L’opéra de Francfort reprend pour quelques représentations, le Tristan et Isolde mis en scène par Katharina Thoma, sous la direction époustouflante de son directeur musical, Thomas Guggeis qui, à elle seule, vaudrait le déplacement. Une distribution intéressante complète la soirée placée sous le signe de l’incontestable génie wagnérien.
La ferveur spéciale « Wagner » des salles d’opéra, était tangible tout au long des quatre heures de ce Tristan et Isolde, où le temps semble toujours suspendu et où l’on regrette lors des derniers accords, que ce soit (déjà) fini. Nietzsche écrivait à propos de l’œuvre monumentale de Wagner : « Le monde est pauvre pour celui qui n’a jamais été assez malade pour goûter cette “volupté de l’enfer”. » (Ecce Homo). Nul doute que le miracle se reproduit à chaque fois.

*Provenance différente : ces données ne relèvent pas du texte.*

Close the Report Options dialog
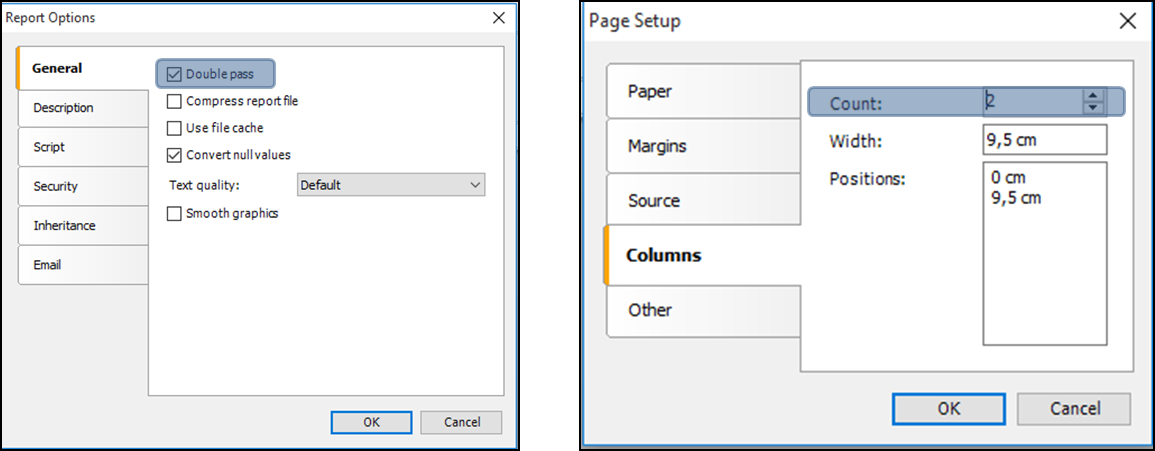The image size is (1155, 451). coord(499,18)
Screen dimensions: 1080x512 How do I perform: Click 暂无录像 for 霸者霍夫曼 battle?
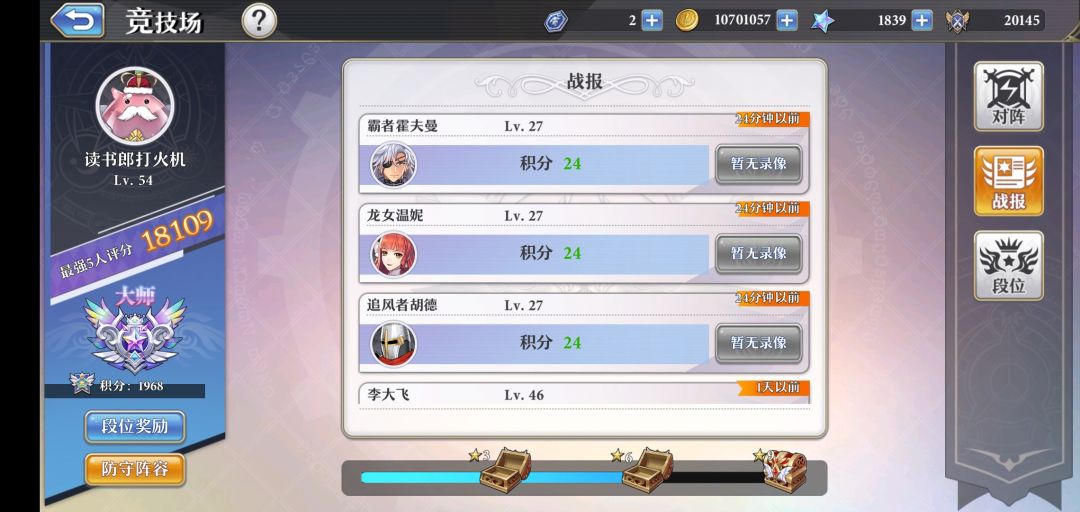758,165
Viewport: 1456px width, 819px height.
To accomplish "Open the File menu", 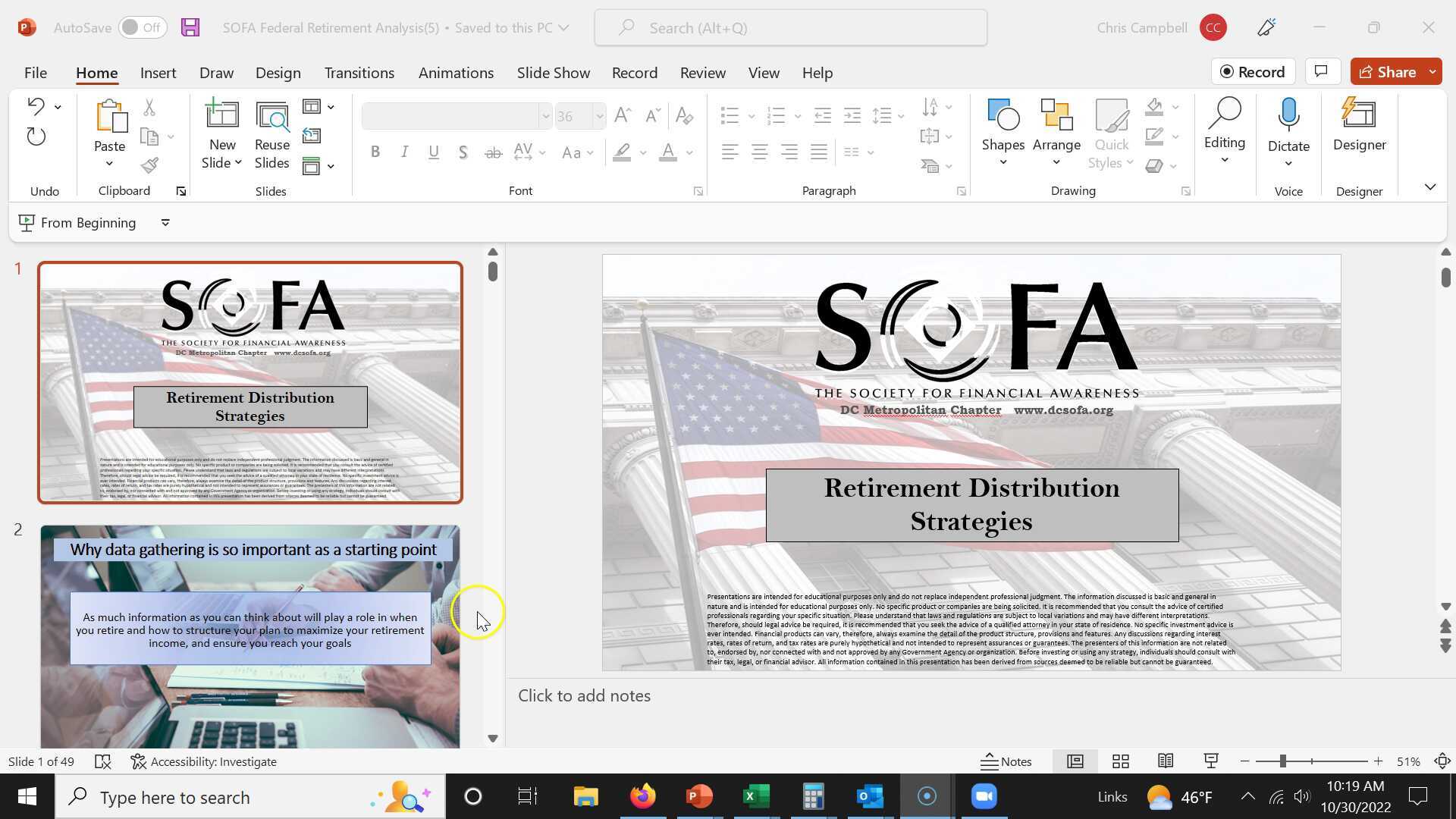I will 35,73.

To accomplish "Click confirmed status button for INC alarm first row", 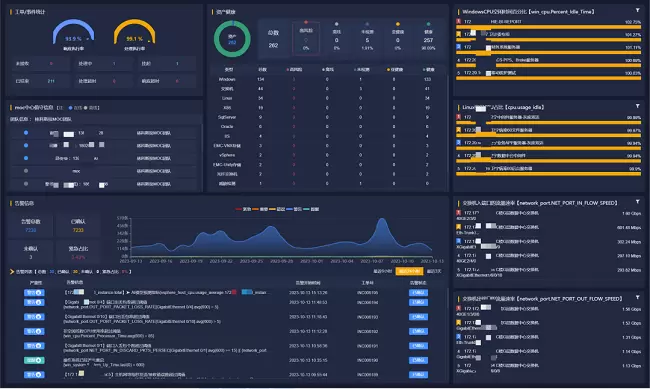I will click(x=418, y=292).
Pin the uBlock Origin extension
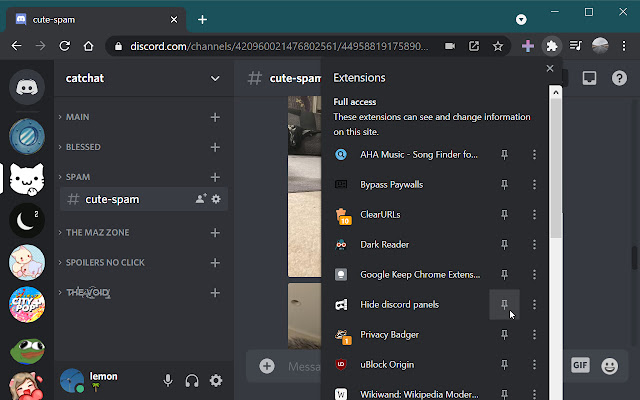The height and width of the screenshot is (400, 640). [x=504, y=364]
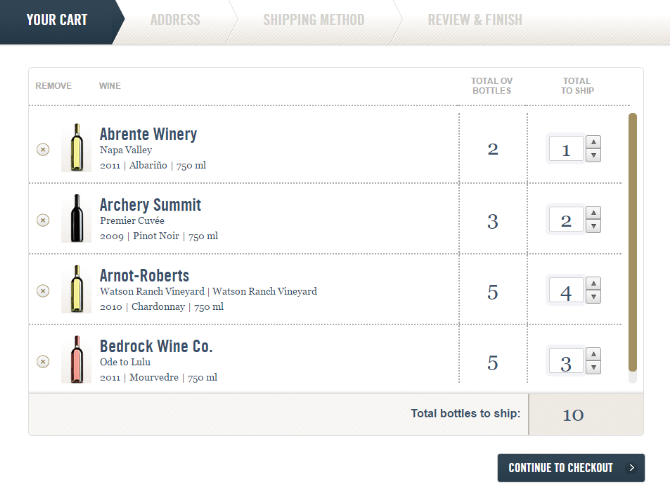The height and width of the screenshot is (490, 670).
Task: Remove Abrente Winery from cart
Action: [43, 149]
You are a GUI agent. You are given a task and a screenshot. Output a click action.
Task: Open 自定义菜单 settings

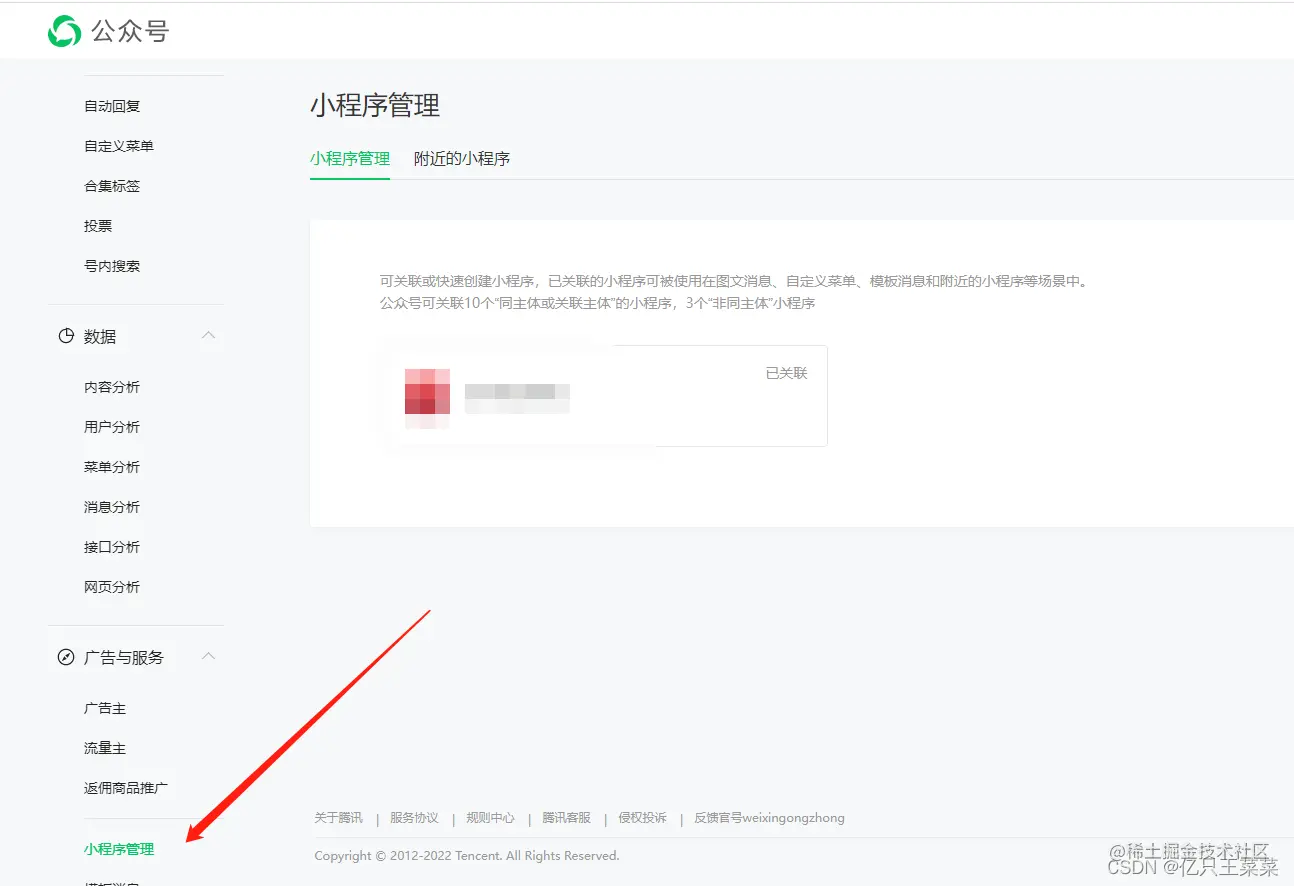click(x=118, y=146)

Le mérite en revenait d’abord à l’orchestre de l’opéra et du musée de Francfort et à son brillant chef, Thomas Guggeis, qui nous a offert une prestation en tous points idéale, valorisant chacun des pupitres à l’égal des voix, amplifiant les émotions par ce mélange subtil des sonorités instrumentales et humaines, que Wagner a si bien composé, soulignant sans excès l’importance des Leitmotivs (littéralement motif conducteur) qui annoncent l’action, dépeint les états d’âme et la psychologie, caractérisent les personnages et nous fait littéralement pénétrer dans le monde mystérieux de l’alchimie musicale parfaite.
Ainsi en est-il de cette obsédante litanie où le ressac des vagues semble toujours vouloir recouvrir en fin la plage sans jamais réussir à conclure, dont Guggeis nous fait redécouvrir l’entêtante mélodie et son lien étroit avec les évolutions des personnages de la rencontre entre Tristan et Isolde à leur fusion dans l’au-delà.
Thomas Guggeis explore ainsi sans répit des dimensions musicales inédites, respectant l’intégralité de la partition sans la moindre coupure, il en donne une lecture intellectiuellement subtile et émotionnellement parfaite.

Il offre toute leur place aux deux solistes pour lesquels Wagner a écrit des pages sublimes au troisième acte, le cor anglais et la fameuse trompette en bois, dont le compositeur avait commandé la fabrication dans cet objectif. En effet Eugenio Valle (Holztrompete) et Aurélien Laizé (Englishhorn) jouent directement sur la scène et leur présence est du plus bel effet.
Le volume sonore global reste contenu et respectueux des nuances et des évolutions de formation orchestrale voulues par Wagner, permettant aux chanteurs de donner le meilleur sans forcer leurs voix et créant ainsi une interaction entre la scène et la fosse.
Le plateau vocal ne se hisse pas tout à fait à la même hauteur même si nous avons des champions toute catégorie, particulièrement applaudis d’ailleurs par une salle de connaisseurs.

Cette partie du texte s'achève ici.